Monday, June 16, 2008

Cyprus targets 0.1-0.6% budget surplus

Cypriot Finance Minister Charilaos Stavrakis remains adamant that despite the decline in tax revenue, the country will still manage to report a 0.1-0.6% of GDP budget surplus for 2008, or in numerical terms, a surplus of EUR 20 mln to EUR 100 mln.

Public debt meanwhile, is set to drop substantially to 48.5% of GDP in 20008 from 59.7% in 2007 and compared to the EU 27 average of 65.2%, with Stavrakis explaining to the Financial Mirror that the impressive improvement is due to the accounting treatment of sinking funds, as well as the fact that the country is running a budget surplus.
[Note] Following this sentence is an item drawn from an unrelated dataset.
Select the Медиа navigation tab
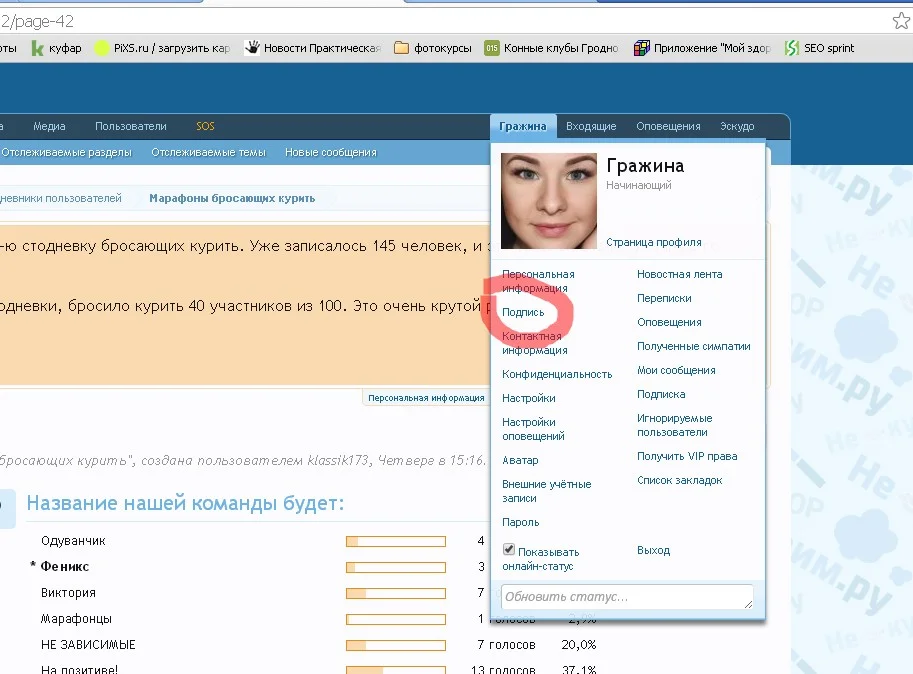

Stavrakis however is worried at the health of state finances, since on the one hand, tax revenue from capital gains taxes is sharply lower as a result of the decline in property prices and activity, while on the other hand, revenue from VAT is up 17%, indicating strong consumer driven activity.

“Consumer consumption cannot keep up at the current pace, which is why I expect that VAT receipts will go back to their ‘normal’ average increase of 7-8%, which is why we need to boost revenue from other sources,” said Stavrakis.

E-government

Stavrakis says one way to improve state finances is to make the economy more competitive, reduce civil servant hiring and place more emphasis on e-government, which improves the level of service, increases efficiency and at the same time is more cost effective.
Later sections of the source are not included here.